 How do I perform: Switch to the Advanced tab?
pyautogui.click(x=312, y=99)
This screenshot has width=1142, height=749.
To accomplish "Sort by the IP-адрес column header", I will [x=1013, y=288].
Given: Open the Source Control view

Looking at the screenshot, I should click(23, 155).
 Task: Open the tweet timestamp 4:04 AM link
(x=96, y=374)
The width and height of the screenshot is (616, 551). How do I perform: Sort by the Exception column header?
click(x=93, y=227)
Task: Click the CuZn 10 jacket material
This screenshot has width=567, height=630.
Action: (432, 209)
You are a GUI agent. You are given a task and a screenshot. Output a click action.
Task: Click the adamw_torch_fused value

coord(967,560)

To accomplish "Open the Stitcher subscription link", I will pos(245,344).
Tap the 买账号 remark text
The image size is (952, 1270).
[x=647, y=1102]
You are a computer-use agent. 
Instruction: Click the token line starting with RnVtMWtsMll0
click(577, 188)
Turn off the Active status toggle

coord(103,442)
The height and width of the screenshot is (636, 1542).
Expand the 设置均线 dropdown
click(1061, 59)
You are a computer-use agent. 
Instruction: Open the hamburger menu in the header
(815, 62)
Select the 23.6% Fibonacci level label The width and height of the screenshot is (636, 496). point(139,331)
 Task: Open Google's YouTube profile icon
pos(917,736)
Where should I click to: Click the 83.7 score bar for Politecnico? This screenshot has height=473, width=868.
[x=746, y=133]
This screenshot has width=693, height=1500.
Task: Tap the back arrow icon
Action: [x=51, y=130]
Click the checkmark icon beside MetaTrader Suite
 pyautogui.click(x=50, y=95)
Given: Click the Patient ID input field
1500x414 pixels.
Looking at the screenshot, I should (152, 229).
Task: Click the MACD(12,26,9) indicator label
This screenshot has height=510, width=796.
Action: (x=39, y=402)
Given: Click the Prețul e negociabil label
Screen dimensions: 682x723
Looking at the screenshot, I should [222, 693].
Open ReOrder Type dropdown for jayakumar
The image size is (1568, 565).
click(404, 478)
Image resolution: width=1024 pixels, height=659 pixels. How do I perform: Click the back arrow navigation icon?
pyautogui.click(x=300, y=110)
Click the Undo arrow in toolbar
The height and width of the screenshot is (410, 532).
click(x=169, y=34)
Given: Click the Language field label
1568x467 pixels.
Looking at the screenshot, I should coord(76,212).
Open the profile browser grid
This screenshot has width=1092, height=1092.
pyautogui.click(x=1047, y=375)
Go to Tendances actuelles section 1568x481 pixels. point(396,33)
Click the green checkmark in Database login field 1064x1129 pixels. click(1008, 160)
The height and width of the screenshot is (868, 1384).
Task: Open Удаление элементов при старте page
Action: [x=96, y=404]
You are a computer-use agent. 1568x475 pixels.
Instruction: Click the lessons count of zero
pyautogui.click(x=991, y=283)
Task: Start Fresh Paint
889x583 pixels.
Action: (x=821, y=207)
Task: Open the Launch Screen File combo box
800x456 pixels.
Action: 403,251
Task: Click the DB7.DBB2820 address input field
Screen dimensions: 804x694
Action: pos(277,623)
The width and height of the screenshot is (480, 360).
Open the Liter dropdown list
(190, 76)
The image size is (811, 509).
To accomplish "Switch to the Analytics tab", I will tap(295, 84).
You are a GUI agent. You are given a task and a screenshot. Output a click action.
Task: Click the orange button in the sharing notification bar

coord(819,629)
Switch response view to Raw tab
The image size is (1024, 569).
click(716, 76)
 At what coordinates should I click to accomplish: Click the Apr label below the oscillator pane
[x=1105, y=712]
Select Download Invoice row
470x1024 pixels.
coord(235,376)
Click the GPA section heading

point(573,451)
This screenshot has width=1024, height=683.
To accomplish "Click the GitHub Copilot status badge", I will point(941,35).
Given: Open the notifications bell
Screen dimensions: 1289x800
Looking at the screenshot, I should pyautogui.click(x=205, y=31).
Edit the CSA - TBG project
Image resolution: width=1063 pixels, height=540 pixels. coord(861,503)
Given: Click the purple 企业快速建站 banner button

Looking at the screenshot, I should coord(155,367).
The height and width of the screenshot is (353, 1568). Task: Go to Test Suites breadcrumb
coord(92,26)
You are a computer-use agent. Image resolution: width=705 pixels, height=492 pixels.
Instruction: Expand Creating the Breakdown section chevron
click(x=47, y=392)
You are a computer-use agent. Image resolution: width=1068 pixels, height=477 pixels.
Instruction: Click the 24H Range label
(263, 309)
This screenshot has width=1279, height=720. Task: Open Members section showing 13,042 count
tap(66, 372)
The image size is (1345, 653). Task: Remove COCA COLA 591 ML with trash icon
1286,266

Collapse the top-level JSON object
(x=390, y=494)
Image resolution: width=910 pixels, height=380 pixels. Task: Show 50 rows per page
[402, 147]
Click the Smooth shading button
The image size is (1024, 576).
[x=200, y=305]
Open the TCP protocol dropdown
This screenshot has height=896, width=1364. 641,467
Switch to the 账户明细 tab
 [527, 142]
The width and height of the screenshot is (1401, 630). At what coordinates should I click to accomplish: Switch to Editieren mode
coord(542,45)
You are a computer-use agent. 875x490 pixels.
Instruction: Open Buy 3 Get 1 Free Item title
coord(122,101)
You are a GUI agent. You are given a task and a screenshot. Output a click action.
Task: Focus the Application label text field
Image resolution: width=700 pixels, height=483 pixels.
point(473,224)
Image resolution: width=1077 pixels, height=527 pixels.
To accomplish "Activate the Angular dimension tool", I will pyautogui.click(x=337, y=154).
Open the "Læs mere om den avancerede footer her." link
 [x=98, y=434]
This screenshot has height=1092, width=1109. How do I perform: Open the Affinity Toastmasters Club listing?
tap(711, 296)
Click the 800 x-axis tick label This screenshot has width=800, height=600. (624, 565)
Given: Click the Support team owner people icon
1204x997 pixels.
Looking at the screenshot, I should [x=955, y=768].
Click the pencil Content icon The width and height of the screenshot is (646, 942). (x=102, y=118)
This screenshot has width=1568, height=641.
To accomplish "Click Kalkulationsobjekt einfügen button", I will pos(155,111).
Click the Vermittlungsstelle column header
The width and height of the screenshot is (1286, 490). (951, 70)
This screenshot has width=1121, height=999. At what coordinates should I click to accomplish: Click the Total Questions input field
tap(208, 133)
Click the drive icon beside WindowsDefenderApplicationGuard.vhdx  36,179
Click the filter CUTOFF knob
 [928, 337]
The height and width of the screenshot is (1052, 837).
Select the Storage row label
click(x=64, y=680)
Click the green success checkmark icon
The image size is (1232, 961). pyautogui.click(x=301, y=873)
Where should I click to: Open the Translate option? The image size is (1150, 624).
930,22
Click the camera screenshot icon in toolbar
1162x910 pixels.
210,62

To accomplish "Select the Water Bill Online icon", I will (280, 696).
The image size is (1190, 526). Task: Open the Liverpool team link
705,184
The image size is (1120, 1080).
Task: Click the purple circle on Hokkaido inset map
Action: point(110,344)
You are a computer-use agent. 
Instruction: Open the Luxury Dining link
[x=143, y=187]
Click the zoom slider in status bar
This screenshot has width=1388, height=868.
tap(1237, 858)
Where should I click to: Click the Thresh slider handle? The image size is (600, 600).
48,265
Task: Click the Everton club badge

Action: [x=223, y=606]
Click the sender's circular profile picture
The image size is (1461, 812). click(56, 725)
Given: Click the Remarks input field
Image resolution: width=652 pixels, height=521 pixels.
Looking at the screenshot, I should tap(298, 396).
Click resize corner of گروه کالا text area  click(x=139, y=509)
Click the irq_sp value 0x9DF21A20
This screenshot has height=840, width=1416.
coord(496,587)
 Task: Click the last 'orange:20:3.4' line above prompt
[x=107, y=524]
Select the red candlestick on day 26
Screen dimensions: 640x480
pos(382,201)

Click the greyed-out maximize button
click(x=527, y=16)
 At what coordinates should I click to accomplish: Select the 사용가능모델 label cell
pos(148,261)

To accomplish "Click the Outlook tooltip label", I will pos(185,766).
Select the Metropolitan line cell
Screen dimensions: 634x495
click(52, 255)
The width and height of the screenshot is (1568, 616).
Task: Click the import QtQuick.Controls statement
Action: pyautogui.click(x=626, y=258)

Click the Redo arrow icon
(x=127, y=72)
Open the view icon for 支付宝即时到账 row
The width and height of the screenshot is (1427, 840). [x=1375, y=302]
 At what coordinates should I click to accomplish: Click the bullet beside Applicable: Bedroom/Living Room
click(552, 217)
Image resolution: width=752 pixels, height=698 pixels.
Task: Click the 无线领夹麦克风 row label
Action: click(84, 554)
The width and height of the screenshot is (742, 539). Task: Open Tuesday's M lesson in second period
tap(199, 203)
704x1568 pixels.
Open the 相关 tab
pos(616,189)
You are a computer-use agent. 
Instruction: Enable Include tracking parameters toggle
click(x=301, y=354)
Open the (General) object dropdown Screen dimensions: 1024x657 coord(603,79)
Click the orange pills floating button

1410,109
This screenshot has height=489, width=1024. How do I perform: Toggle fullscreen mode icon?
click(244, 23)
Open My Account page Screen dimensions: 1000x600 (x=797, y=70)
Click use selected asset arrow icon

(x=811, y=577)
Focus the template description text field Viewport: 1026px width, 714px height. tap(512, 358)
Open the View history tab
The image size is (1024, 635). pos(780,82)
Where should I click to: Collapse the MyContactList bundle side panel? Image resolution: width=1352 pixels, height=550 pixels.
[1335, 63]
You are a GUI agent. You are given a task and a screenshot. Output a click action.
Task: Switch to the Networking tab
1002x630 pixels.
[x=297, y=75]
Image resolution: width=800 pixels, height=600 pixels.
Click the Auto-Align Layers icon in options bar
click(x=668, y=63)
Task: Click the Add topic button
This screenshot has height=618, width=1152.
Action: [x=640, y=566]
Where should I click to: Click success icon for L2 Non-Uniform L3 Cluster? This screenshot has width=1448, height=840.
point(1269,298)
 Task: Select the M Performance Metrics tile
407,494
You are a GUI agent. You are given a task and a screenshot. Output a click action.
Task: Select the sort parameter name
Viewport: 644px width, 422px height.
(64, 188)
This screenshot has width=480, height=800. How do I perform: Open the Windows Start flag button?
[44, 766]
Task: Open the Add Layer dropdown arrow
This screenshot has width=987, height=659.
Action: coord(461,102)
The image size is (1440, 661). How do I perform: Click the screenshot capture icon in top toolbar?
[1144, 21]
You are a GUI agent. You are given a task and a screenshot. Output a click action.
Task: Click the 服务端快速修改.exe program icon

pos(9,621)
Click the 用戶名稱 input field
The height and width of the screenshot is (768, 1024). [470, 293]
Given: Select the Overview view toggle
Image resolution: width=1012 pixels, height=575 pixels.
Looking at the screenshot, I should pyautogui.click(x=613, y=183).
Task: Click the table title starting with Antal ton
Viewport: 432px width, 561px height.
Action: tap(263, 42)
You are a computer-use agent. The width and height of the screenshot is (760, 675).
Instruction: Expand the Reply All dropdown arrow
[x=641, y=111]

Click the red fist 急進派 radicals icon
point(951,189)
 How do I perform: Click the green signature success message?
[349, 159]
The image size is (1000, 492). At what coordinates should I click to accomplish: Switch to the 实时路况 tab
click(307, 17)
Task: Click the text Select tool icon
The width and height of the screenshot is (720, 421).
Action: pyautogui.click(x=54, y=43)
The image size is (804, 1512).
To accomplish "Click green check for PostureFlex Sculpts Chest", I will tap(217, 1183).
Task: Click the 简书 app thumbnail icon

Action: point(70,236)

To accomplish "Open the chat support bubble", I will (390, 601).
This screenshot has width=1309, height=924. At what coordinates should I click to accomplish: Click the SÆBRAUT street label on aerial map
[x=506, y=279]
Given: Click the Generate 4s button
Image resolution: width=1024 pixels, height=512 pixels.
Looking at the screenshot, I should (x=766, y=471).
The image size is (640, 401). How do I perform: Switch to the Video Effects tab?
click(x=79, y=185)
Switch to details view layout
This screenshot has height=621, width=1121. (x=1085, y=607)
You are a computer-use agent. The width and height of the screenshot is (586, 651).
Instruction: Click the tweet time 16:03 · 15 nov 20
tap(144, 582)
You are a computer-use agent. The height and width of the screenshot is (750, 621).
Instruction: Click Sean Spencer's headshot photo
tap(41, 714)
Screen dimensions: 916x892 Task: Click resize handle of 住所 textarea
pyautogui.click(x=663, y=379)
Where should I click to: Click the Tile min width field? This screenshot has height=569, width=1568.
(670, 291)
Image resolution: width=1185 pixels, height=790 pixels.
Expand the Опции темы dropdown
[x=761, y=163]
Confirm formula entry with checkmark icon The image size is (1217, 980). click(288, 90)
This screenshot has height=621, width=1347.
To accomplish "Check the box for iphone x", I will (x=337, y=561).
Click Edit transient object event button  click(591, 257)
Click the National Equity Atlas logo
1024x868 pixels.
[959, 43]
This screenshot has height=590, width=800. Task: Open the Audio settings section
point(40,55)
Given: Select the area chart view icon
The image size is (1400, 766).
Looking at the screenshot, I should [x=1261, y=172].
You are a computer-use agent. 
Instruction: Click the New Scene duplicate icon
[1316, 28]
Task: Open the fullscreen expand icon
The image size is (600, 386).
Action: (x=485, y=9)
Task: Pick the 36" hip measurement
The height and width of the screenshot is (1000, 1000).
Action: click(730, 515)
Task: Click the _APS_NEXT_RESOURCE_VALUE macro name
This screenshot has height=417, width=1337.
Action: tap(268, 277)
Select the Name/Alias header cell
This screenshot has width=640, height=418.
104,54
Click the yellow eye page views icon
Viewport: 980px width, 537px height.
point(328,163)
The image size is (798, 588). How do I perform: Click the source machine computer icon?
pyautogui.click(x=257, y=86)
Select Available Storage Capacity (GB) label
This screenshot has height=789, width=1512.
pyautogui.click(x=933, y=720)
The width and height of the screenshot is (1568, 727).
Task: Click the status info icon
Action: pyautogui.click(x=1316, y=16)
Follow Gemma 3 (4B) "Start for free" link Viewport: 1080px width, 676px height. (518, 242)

◆ ◆ ◆ ◆ ◆ ◆ ◆

Copy each line of the listing that contains "Focus".

**Exercise answer**:
Task: Focus the Application label text field
Focus the template description text field Viewport: 1026px width, 714px height. tap(512, 358)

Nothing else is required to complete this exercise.